Doch zu oft erzeugen unverzeihliche Pannen Frust. Dem Ersten sitzt das gute Teil wie eine Wurstpelle, am Zweiten hängt es wie ein Müllsack, und der Dritte entdeckt einen Tippfehler in seinem Nachnamen. Aber mal ehrlich: Nach der Entlassungsfeier landet das Protzstück des intellektuellen Erfolges sowieso ganz schnell ganz hinten im Schrank.

von Mareike Zoege

Die Mottowoche
Der Abitursjahrgang, aufgekratzt von Prüfungspanik und euphorischer Aufbruchsstimmung, erklärt die letzte Schulwoche des Lebens zum Kostümspektakel. Fünf Tage, fünf Mottos. Der Phantasie sind dabei keine Grenzen gesetzt: Hippies und Popstars, Märchenfiguren und Mafiosi sind schon über Schulhöfe spaziert. Der Gruppenzwang bewegt die Mehrheit des Jahrgangs zum Mitmachen.
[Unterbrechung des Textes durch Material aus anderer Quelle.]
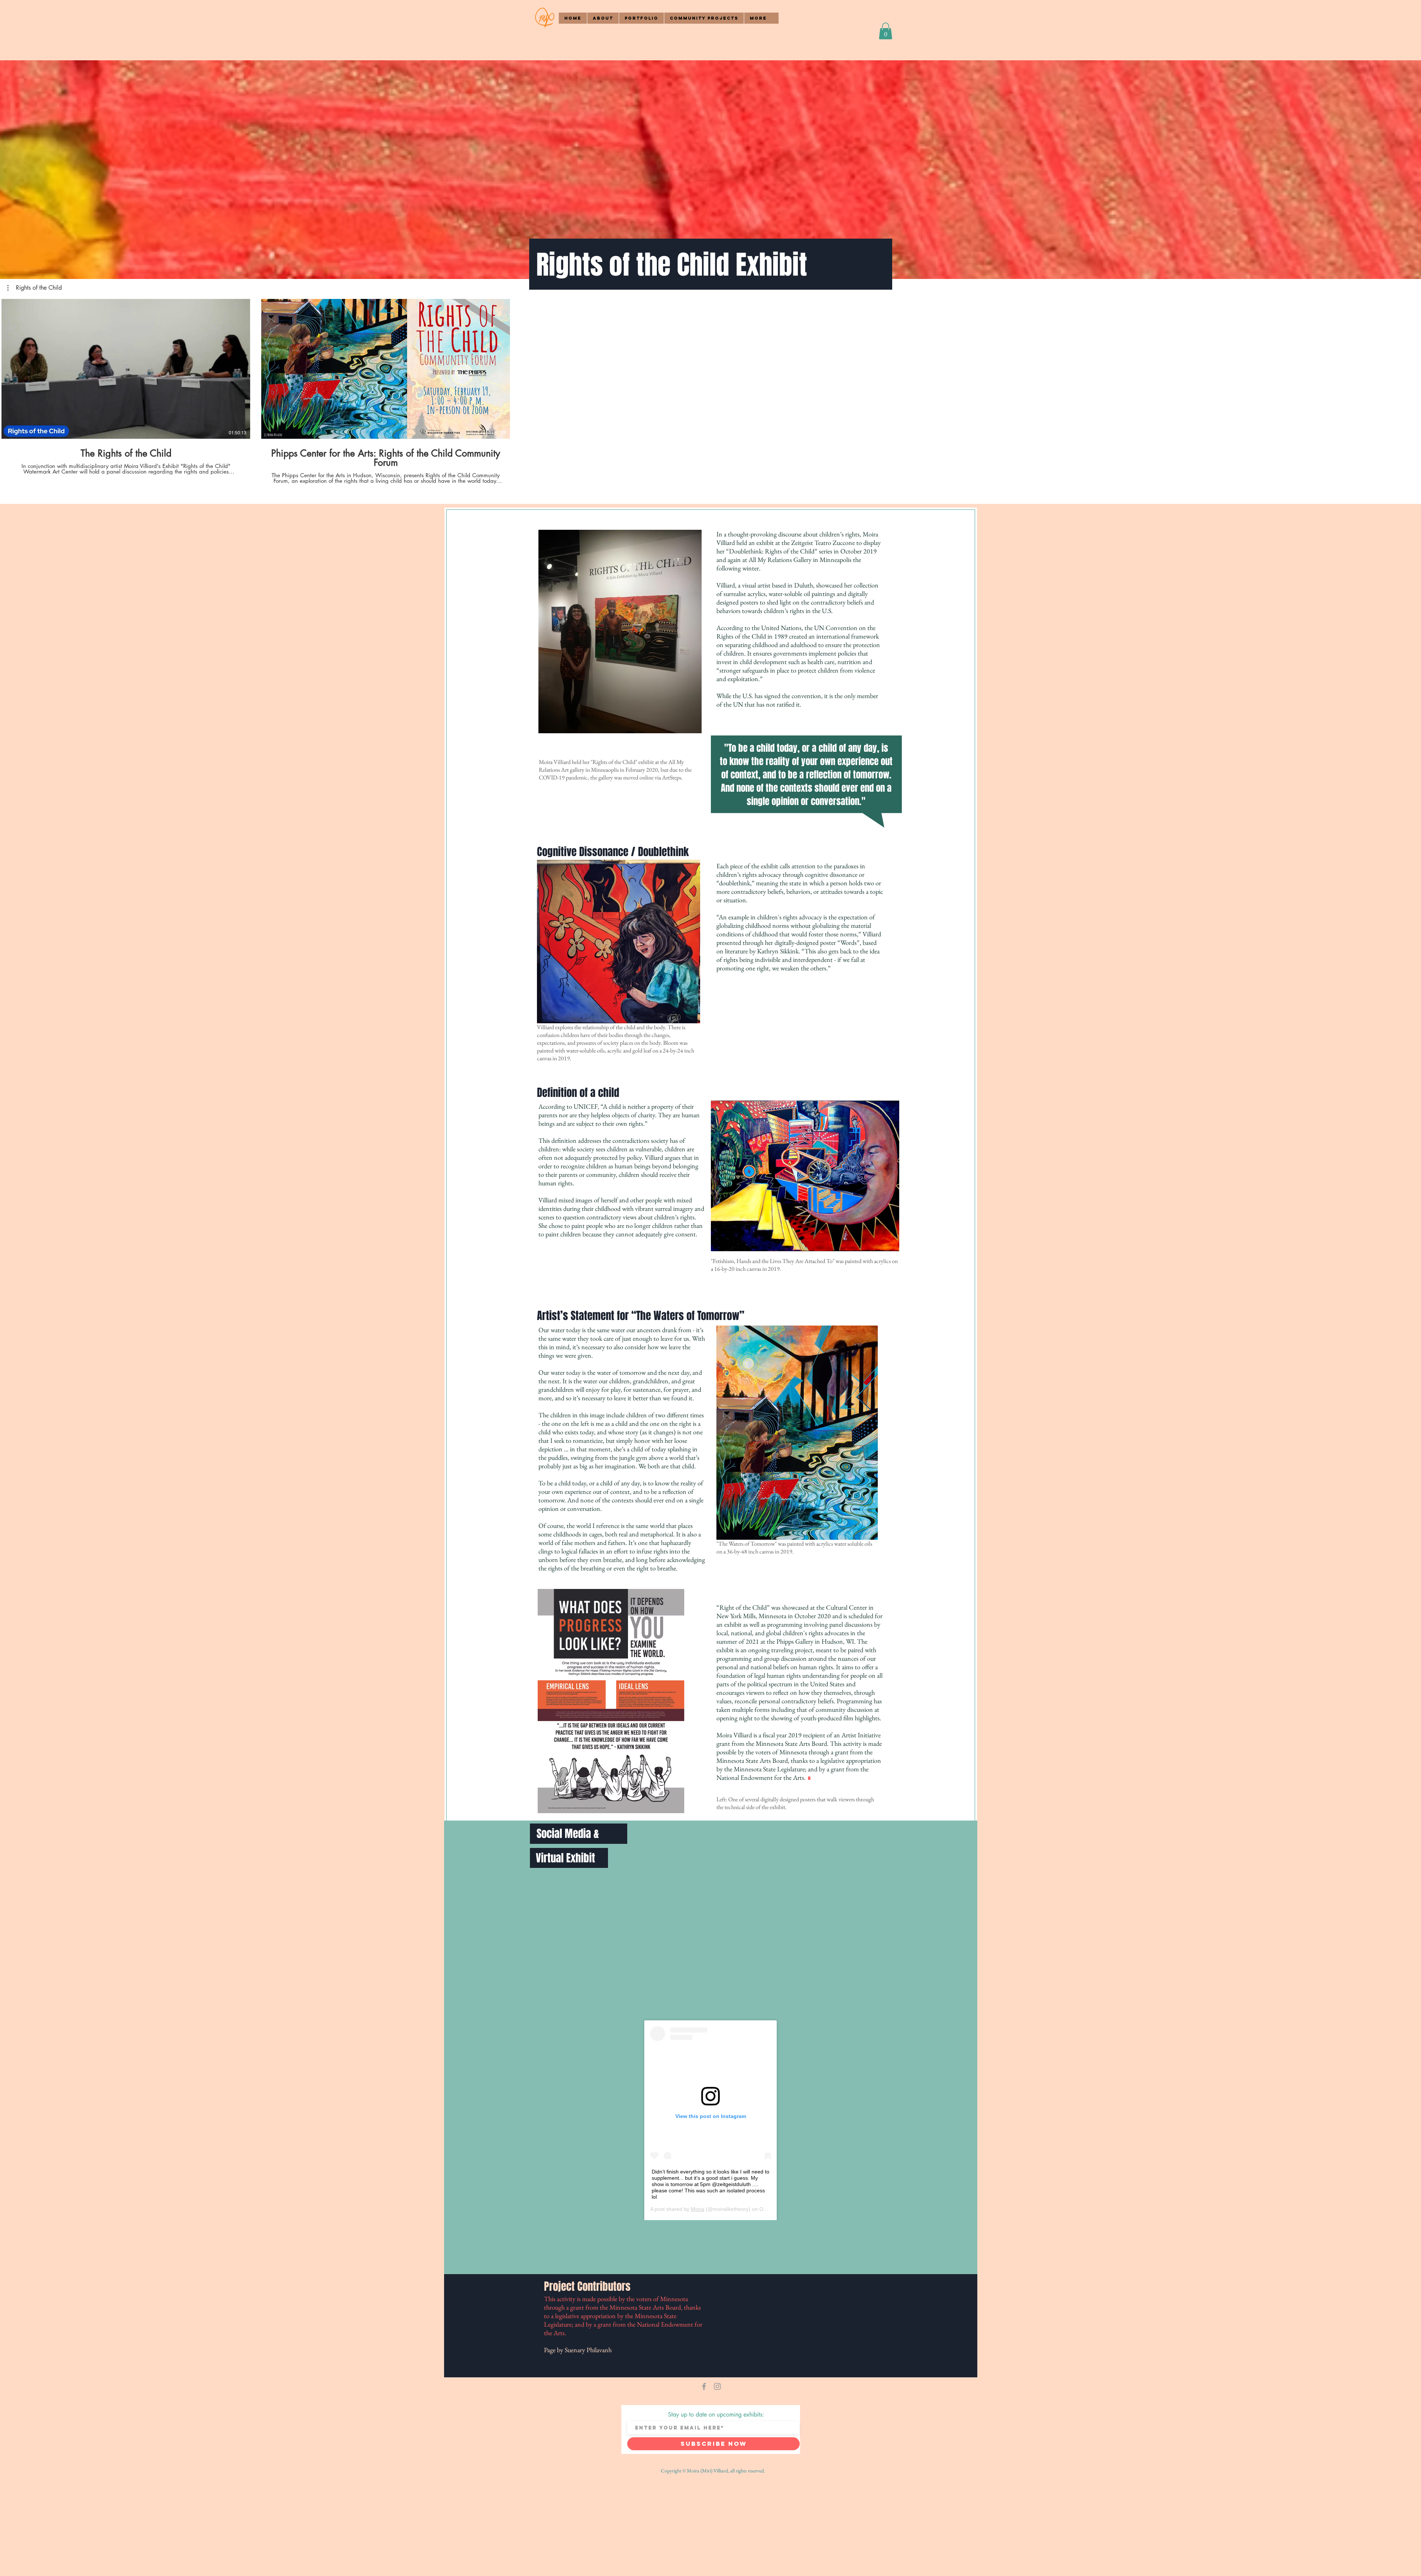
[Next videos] (1411, 367)
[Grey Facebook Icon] (704, 2386)
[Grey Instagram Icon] (717, 2386)
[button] (603, 18)
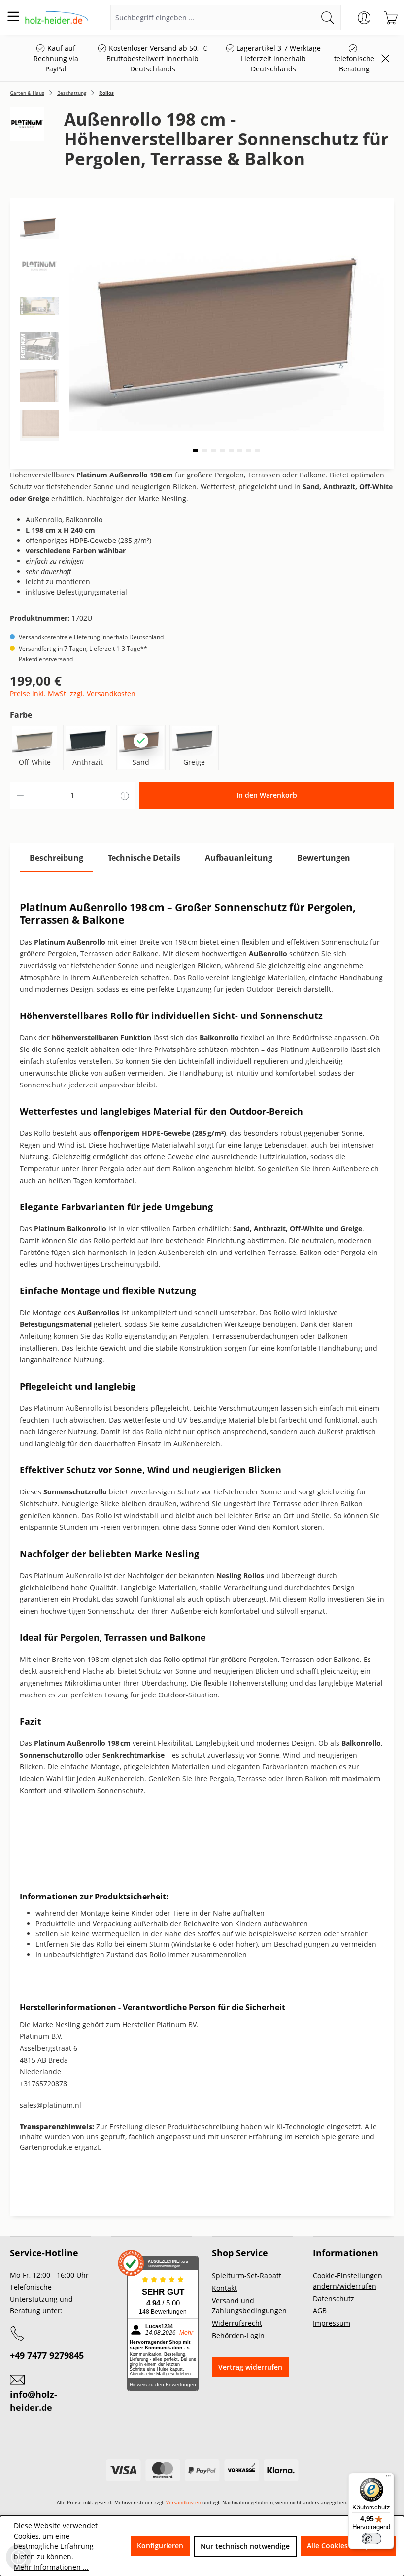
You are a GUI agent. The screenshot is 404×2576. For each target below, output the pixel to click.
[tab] (56, 858)
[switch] (371, 2538)
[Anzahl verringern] (20, 795)
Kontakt (224, 2288)
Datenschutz (333, 2298)
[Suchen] (328, 17)
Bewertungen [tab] (323, 857)
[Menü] (13, 16)
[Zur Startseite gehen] (57, 17)
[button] (195, 450)
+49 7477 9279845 (47, 2355)
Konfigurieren (160, 2545)
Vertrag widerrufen (250, 2367)
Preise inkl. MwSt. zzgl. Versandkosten (72, 693)
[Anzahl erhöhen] (125, 795)
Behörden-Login (238, 2335)
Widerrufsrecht (237, 2323)
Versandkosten (183, 2502)
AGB (320, 2310)
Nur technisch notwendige (245, 2546)
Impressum (331, 2323)
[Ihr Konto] (364, 17)
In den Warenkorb (266, 795)
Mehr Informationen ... (51, 2567)
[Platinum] (27, 142)
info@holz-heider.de (33, 2400)
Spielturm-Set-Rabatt (246, 2275)
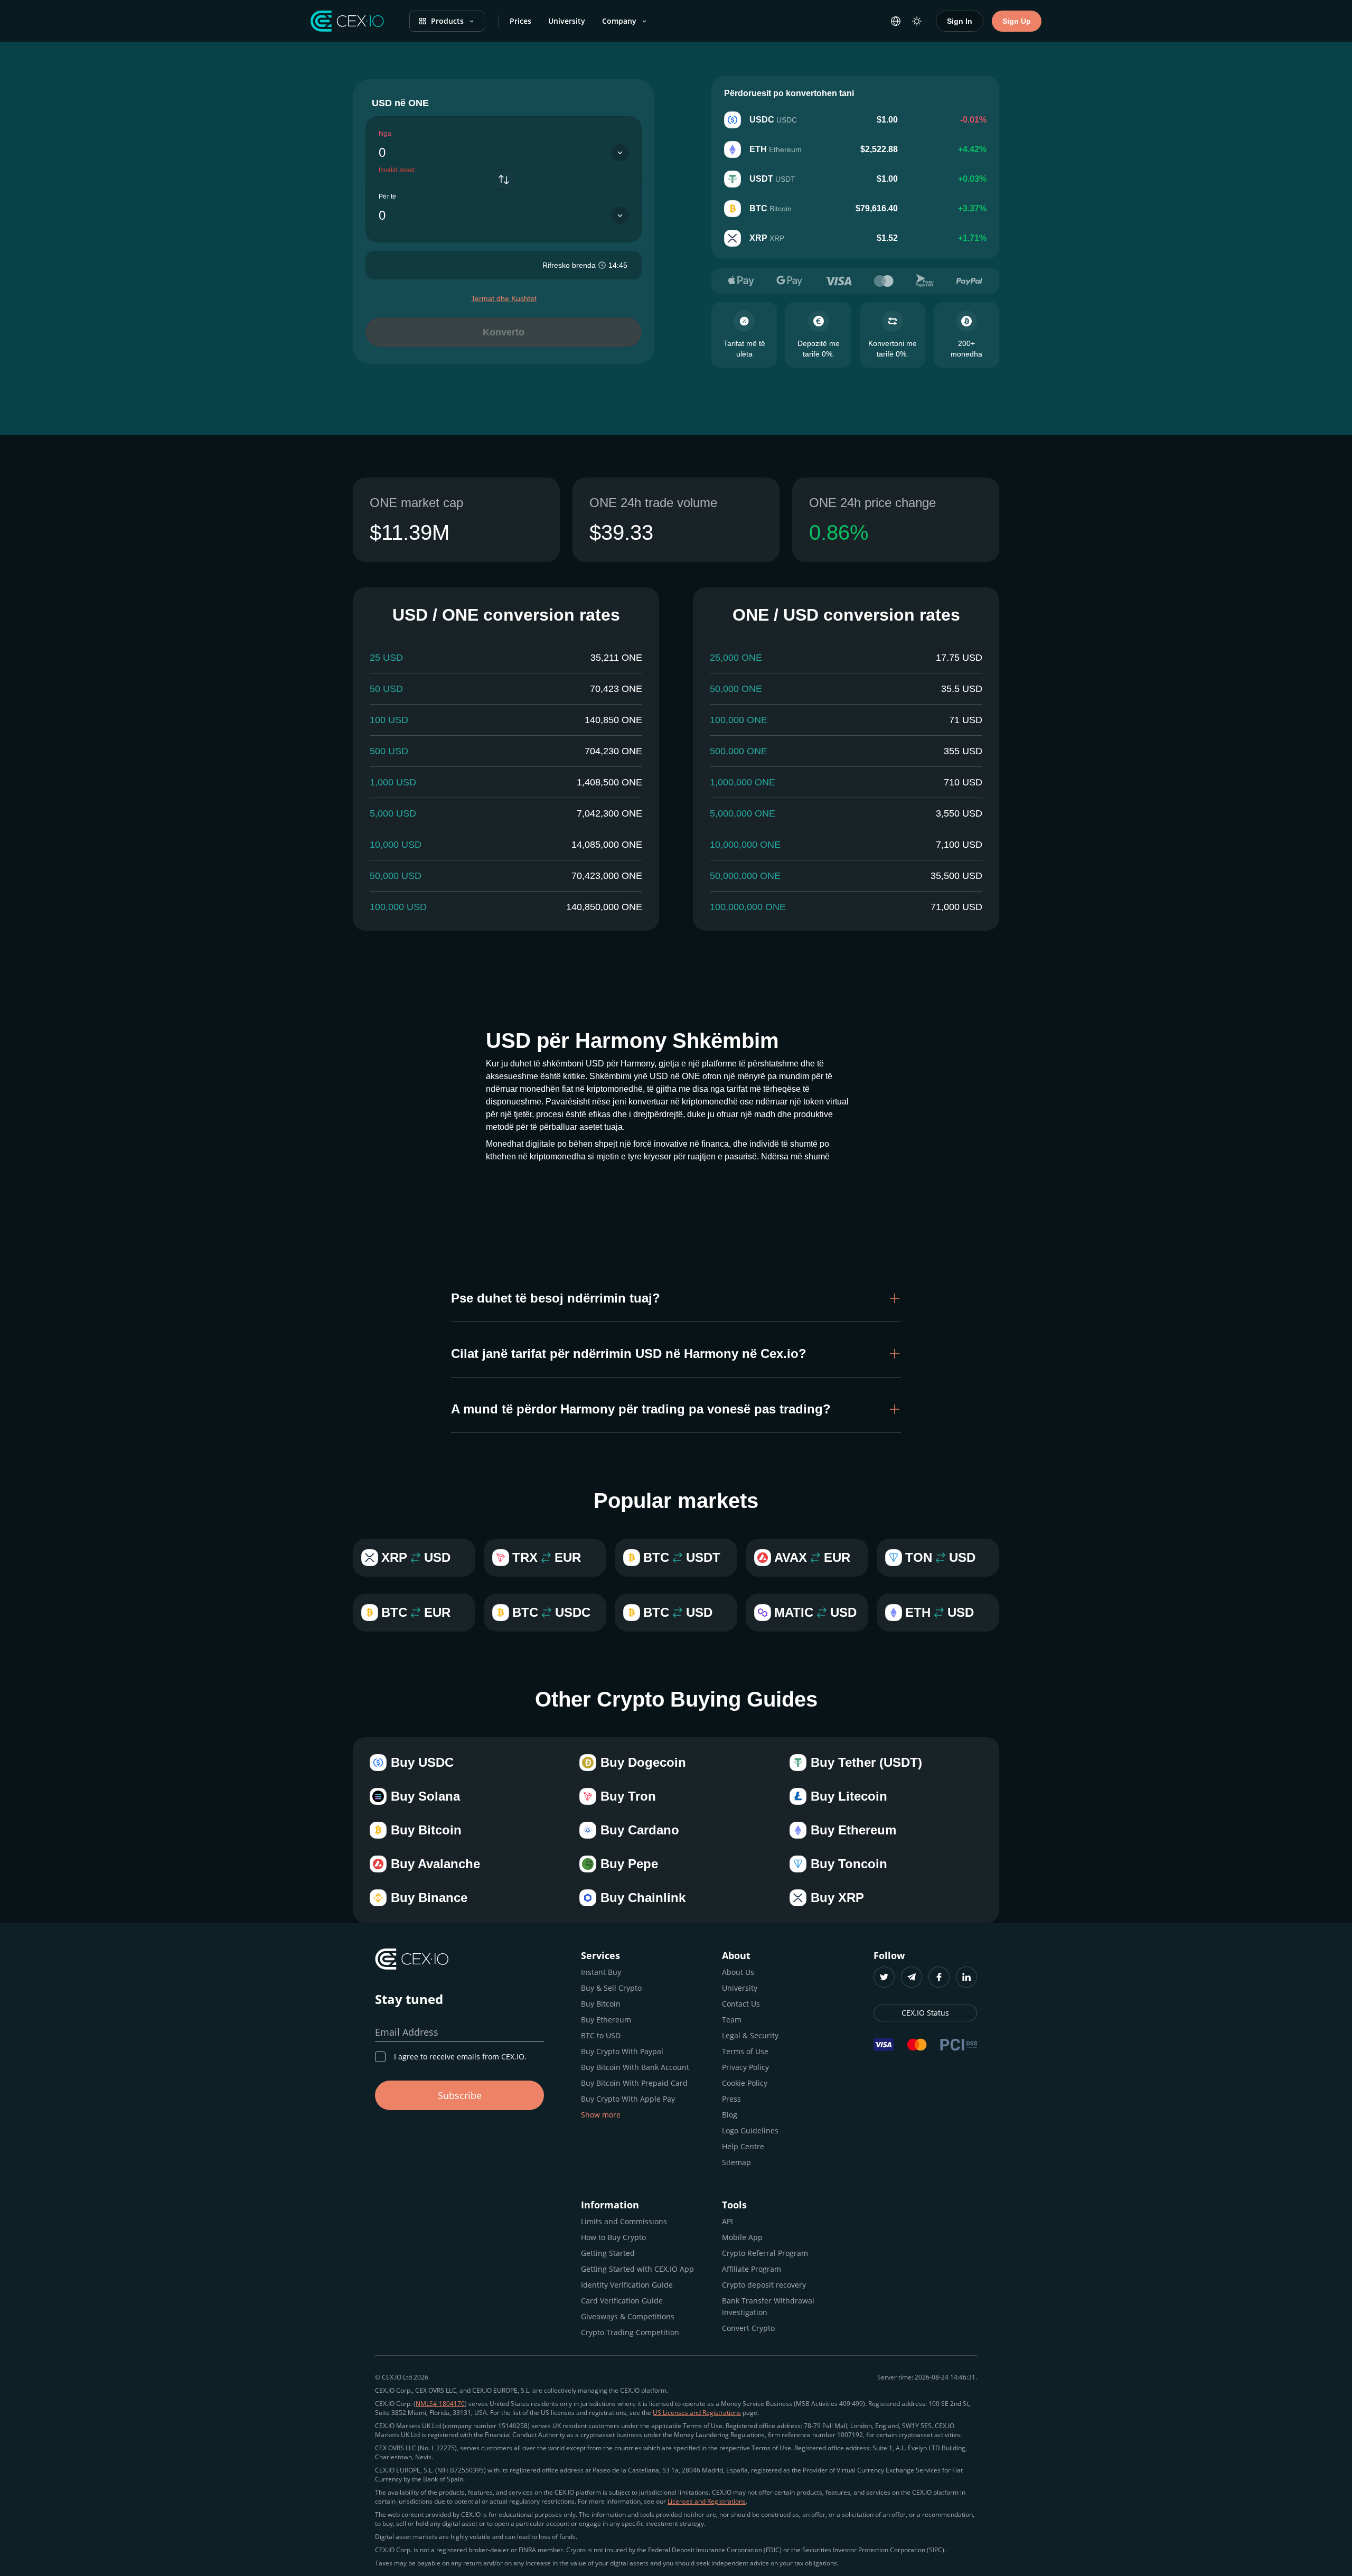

Sonst könnten gewagte Mottos wie Geschlechtertausch oder Rotlichtmilieu peinlich enden. Schon der Schulweg mit der Straßenbahn wird zur Herausforderung, denn das Umziehen auf der Schultoilette gilt nicht. Schlimmer ist nur der Kommentar: „Du bist verkleidet?“

Zur Mottowoche gehört außerdem ein Gettoblaster in der Pausenhalle, der akustische Verstärkung für Mottos wie Hip-Hop, Achtziger oder Hawaii bietet. Piraten fechten in den Gängen, und Emos heulen herzzerreißend. Die besten Schnappschüsse kommen dann ins Abibuch. Sie vervollständigen die Bildergalerie der Schullaufbahn vom unschuldigen Erstklässler bis zum wilden Narren. So viel Spaß kann Schule machen.